Robert Sinn – Goldfinger – Outlook On Gold And Gold Stocks – Digging In To The Producers, Developers, And Explorers Post Fed Rate Cut And Beaver Creek PM Summit
Robert Sinn, (aka Goldfinger on CEO.ca and CeoTechnican on X) and publisher of Goldfinger Capital on YouTube and Substack, joins me to share his outlook on gold and gold equities, now that we’ve seen the first 50 basis point rate cut from the Fed. We start off discussing the volatility in gold the last few days, but he outlines that in general the series of anticipated central bank rate cuts should be a net positive for the precious metals complex. Looking at the technical strength in gold for the last 2 years, Robert shares his cup and handle pattern price targets for the yellow metal.
We then shift over to the gold equities, and his key takeaways from the Beaver Creek conference last week.
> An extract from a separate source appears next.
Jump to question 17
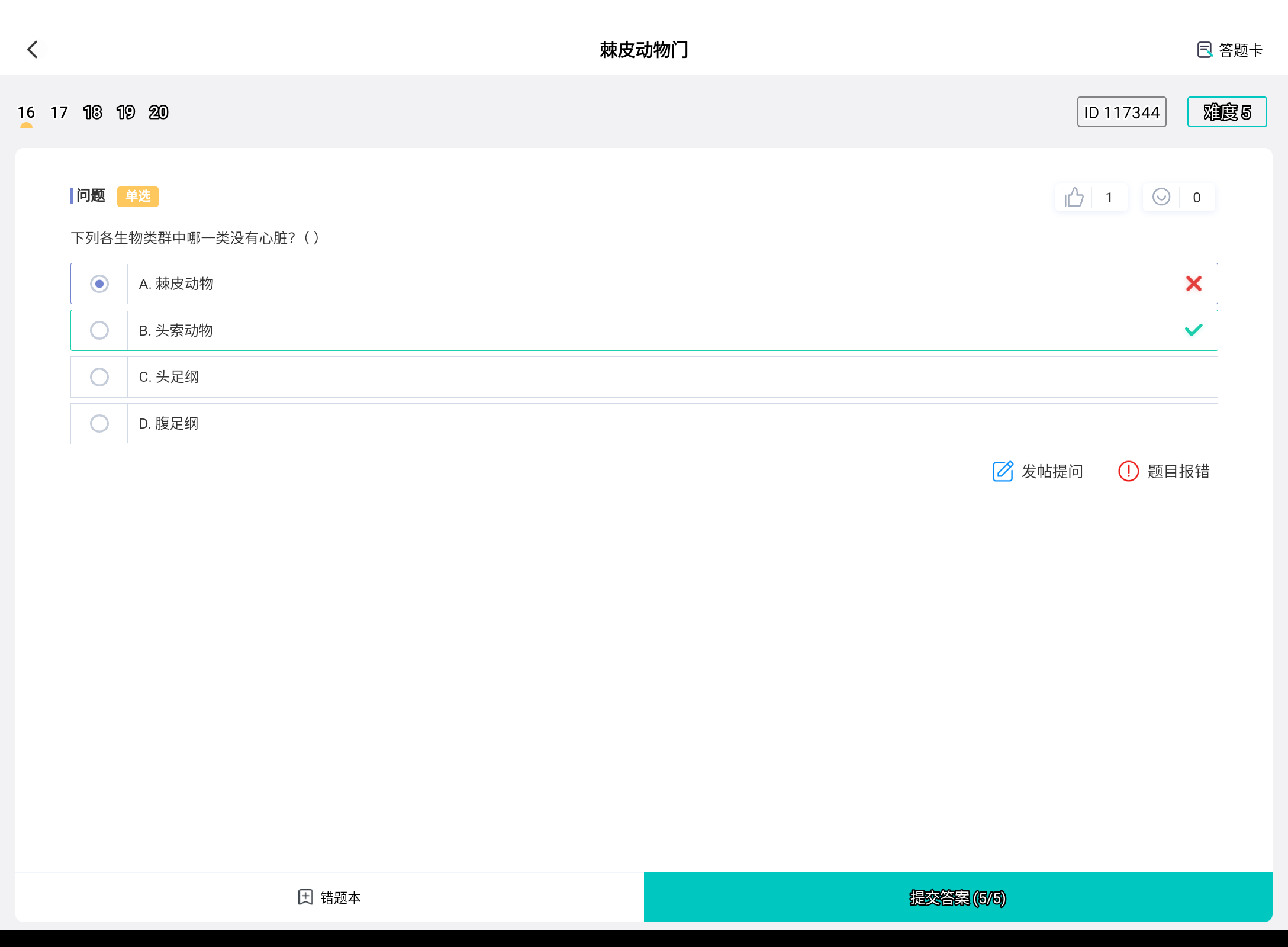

We start off the with solid $1,000 margins in the gold producers, and ponder if the cash generation from the majors and mid-tiers is going to start attracting more generalist investors to this sector. This leads into considerations for how the value arbitrage between the producers and the junior gold developers and explorers may lead to more merger and acquisition transactions in the space. We delve into the gold price assumptions used by gold companies and what a fair number is in lieu of gold above $2,600. We also get some of the qualities he looks for in gold explorers that could see a rerating as sentiment improves. Wrapping up Robert shares if he likes gold juniors or copper juniors better in the current market setup.